Filippos: While I see great potential in AI for information retrieval and integration, I believe single-cell sequencing, coupled with spatial transcriptomics, will be a game-changer in understanding molecular biology and disease mechanisms. These technologies offer a holistic view of cellular interactions and gene expression, potentially revolutionizing target identification and validation.
Gillian: Thank you all so much for your valuable insights and perspectives!
__
(1)Functional genomics techniques are a set of molecular biology methods used to study how genes function within an organism's genome. These approaches involve manipulating and analyzing genes to understand their roles in various biological processes, often employing tools like RNA interference and CRISPR-Cas9.
(2)RNA interference (RNAi) is a molecular mechanism in cells that regulates gene expression by suppressing the translation or degradation of specific messenger RNA (mRNA) molecules. Researchers use RNAi techniques to selectively silence or reduce the expression of target genes, providing valuable insights into gene function and potential therapeutic applications.

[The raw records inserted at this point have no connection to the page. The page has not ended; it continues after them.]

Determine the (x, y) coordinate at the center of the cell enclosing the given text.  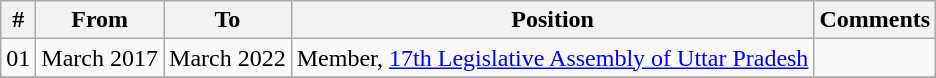
Position (552, 20)
To (228, 20)
Comments (875, 20)
# (18, 20)
March 2017 (100, 58)
From (100, 20)
Member, 17th Legislative Assembly of Uttar Pradesh (552, 58)
March 2022 (228, 58)
01 (18, 58)
Identify which cell holds the provided text, then report its (x, y) central coordinate. 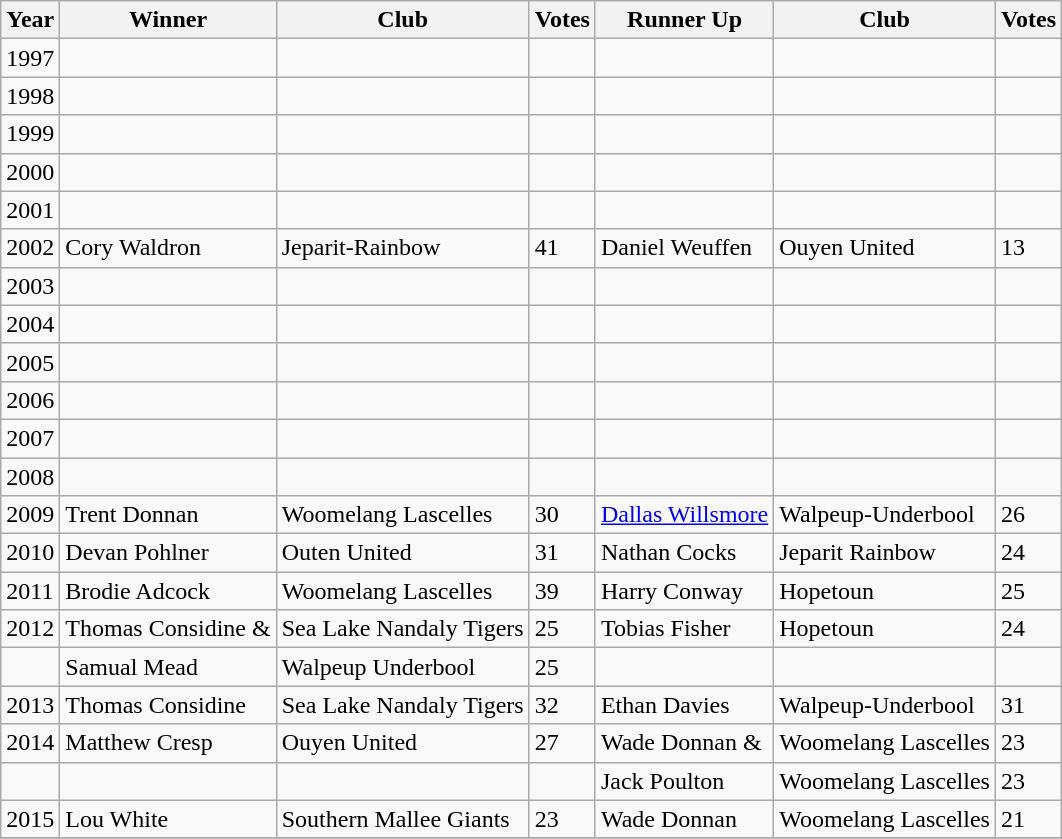
Southern Mallee Giants (402, 819)
Tobias Fisher (684, 629)
32 (562, 705)
Ethan Davies (684, 705)
2008 (30, 477)
2003 (30, 286)
Lou White (168, 819)
Jack Poulton (684, 781)
Thomas Considine (168, 705)
Jeparit-Rainbow (402, 248)
2005 (30, 362)
30 (562, 515)
2012 (30, 629)
27 (562, 743)
Runner Up (684, 20)
Jeparit Rainbow (885, 553)
2011 (30, 591)
Trent Donnan (168, 515)
Daniel Weuffen (684, 248)
41 (562, 248)
21 (1028, 819)
Samual Mead (168, 667)
Wade Donnan (684, 819)
1998 (30, 96)
39 (562, 591)
2014 (30, 743)
13 (1028, 248)
Walpeup Underbool (402, 667)
2002 (30, 248)
Harry Conway (684, 591)
2000 (30, 172)
1997 (30, 58)
1999 (30, 134)
2001 (30, 210)
Outen United (402, 553)
Brodie Adcock (168, 591)
Devan Pohlner (168, 553)
2010 (30, 553)
2006 (30, 400)
Nathan Cocks (684, 553)
Dallas Willsmore (684, 515)
Wade Donnan & (684, 743)
2013 (30, 705)
26 (1028, 515)
Year (30, 20)
Thomas Considine & (168, 629)
2004 (30, 324)
2009 (30, 515)
Cory Waldron (168, 248)
Winner (168, 20)
2007 (30, 438)
Matthew Cresp (168, 743)
2015 (30, 819)
Output the (x, y) coordinate of the center of the cell containing the given text.  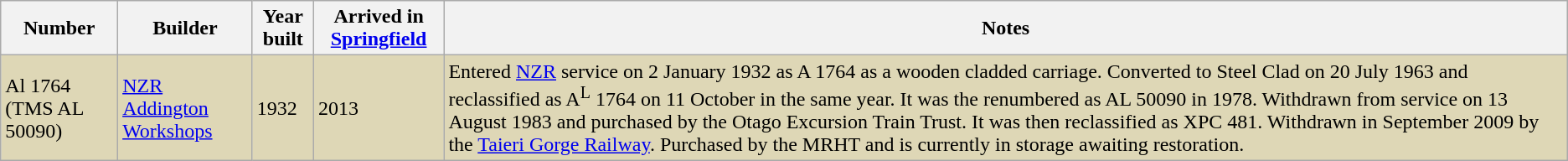
2013 (379, 108)
Number (59, 28)
Arrived in Springfield (379, 28)
Builder (186, 28)
Al 1764 (TMS AL 50090) (59, 108)
1932 (283, 108)
NZR Addington Workshops (186, 108)
Notes (1005, 28)
Year built (283, 28)
For the text-containing cell, return its midpoint in (x, y) coordinate format. 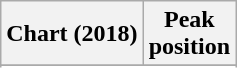
Chart (2018) (72, 34)
Peakposition (189, 34)
Locate the cell with the specified text and output its [X, Y] center coordinate. 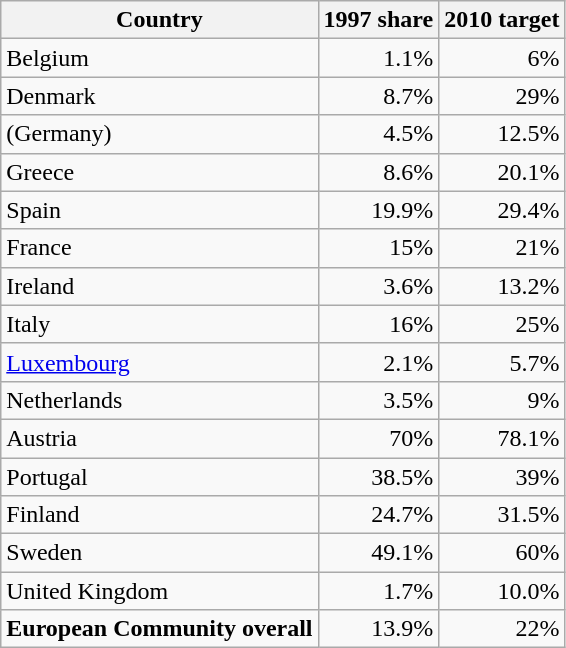
78.1% [502, 438]
60% [502, 553]
25% [502, 324]
10.0% [502, 591]
49.1% [378, 553]
Spain [160, 210]
22% [502, 629]
5.7% [502, 362]
Finland [160, 515]
Denmark [160, 96]
Belgium [160, 58]
13.9% [378, 629]
Country [160, 20]
1.1% [378, 58]
United Kingdom [160, 591]
21% [502, 248]
France [160, 248]
Italy [160, 324]
8.6% [378, 172]
9% [502, 400]
16% [378, 324]
70% [378, 438]
29% [502, 96]
38.5% [378, 477]
Portugal [160, 477]
1.7% [378, 591]
13.2% [502, 286]
Sweden [160, 553]
15% [378, 248]
Netherlands [160, 400]
Greece [160, 172]
24.7% [378, 515]
19.9% [378, 210]
29.4% [502, 210]
12.5% [502, 134]
European Community overall [160, 629]
4.5% [378, 134]
Luxembourg [160, 362]
8.7% [378, 96]
3.5% [378, 400]
2010 target [502, 20]
Ireland [160, 286]
39% [502, 477]
31.5% [502, 515]
6% [502, 58]
2.1% [378, 362]
1997 share [378, 20]
20.1% [502, 172]
(Germany) [160, 134]
3.6% [378, 286]
Austria [160, 438]
Find where the given text appears and provide that cell's center as [X, Y] coordinate. 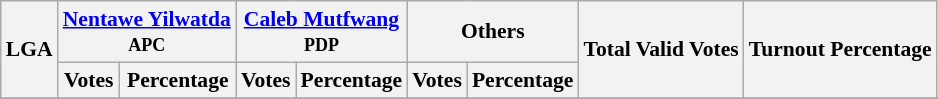
LGA [30, 50]
Turnout Percentage [840, 50]
Total Valid Votes [660, 50]
Nentawe YilwatdaAPC [147, 32]
Caleb MutfwangPDP [322, 32]
Others [492, 32]
Extract the (x, y) coordinate from the center of the cell holding the provided text.  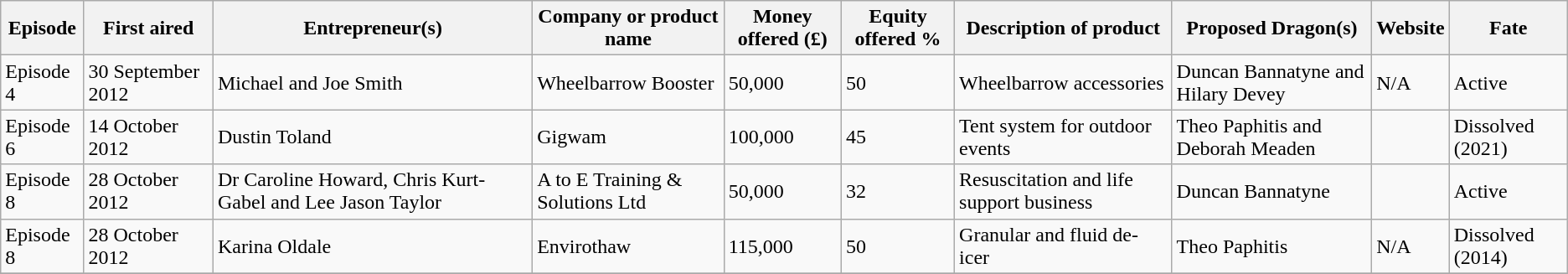
Envirothaw (628, 246)
Wheelbarrow accessories (1064, 82)
Money offered (£) (782, 28)
115,000 (782, 246)
Tent system for outdoor events (1064, 137)
Description of product (1064, 28)
Theo Paphitis (1271, 246)
Equity offered % (898, 28)
Dissolved (2021) (1508, 137)
Website (1411, 28)
100,000 (782, 137)
Company or product name (628, 28)
Gigwam (628, 137)
Episode 6 (42, 137)
Wheelbarrow Booster (628, 82)
Theo Paphitis and Deborah Meaden (1271, 137)
Michael and Joe Smith (372, 82)
14 October 2012 (148, 137)
Episode (42, 28)
Episode 4 (42, 82)
Duncan Bannatyne (1271, 191)
30 September 2012 (148, 82)
Dr Caroline Howard, Chris Kurt-Gabel and Lee Jason Taylor (372, 191)
Karina Oldale (372, 246)
Proposed Dragon(s) (1271, 28)
45 (898, 137)
32 (898, 191)
A to E Training & Solutions Ltd (628, 191)
Dustin Toland (372, 137)
Granular and fluid de-icer (1064, 246)
Duncan Bannatyne and Hilary Devey (1271, 82)
First aired (148, 28)
Entrepreneur(s) (372, 28)
Dissolved (2014) (1508, 246)
Resuscitation and life support business (1064, 191)
Fate (1508, 28)
Return the (x, y) coordinate for the center point of the cell that contains the specified text.  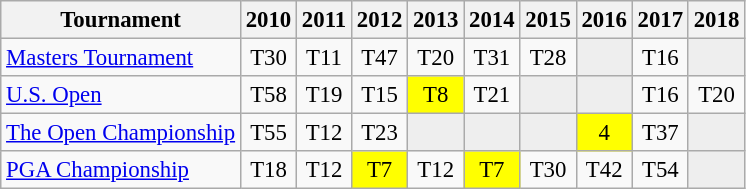
T28 (548, 58)
2017 (660, 20)
2011 (324, 20)
The Open Championship (121, 133)
2010 (268, 20)
Masters Tournament (121, 58)
PGA Championship (121, 170)
T19 (324, 95)
Tournament (121, 20)
T42 (604, 170)
2018 (716, 20)
T47 (379, 58)
2016 (604, 20)
T37 (660, 133)
T23 (379, 133)
U.S. Open (121, 95)
2012 (379, 20)
T8 (436, 95)
2015 (548, 20)
2014 (492, 20)
T18 (268, 170)
T54 (660, 170)
2013 (436, 20)
T15 (379, 95)
T31 (492, 58)
T55 (268, 133)
4 (604, 133)
T21 (492, 95)
T58 (268, 95)
T11 (324, 58)
Extract the (X, Y) coordinate from the center of the cell holding the provided text.  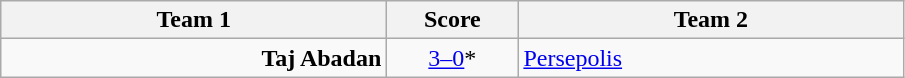
Score (452, 20)
Team 2 (711, 20)
3–0* (452, 58)
Team 1 (194, 20)
Persepolis (711, 58)
Taj Abadan (194, 58)
Return [X, Y] of the center of cell containing provided text 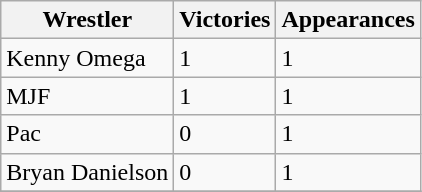
Victories [225, 20]
MJF [88, 96]
Wrestler [88, 20]
Appearances [348, 20]
Bryan Danielson [88, 172]
Pac [88, 134]
Kenny Omega [88, 58]
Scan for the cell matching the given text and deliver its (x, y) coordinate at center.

(3)CRISPR-Cas9 is a revolutionary genome editing technology that allows precise modification of DNA sequences within an organism's genome. By utilizing a Cas9 protein guided by RNA molecules, scientists can edit genes with high accuracy, making it a powerful tool for genetic research, disease treatment, and the development of genetically modified organisms.
(4)Induced pluripotent stem cells (iPSCs)are specialized cells created by reprogramming adult cells, such as skin cells, into a pluripotent state, similar to embryonic stem cells. iPSCs have the capacity to differentiate into various cell types in the body, offering great potential for regenerative medicine, disease modeling, and drug development.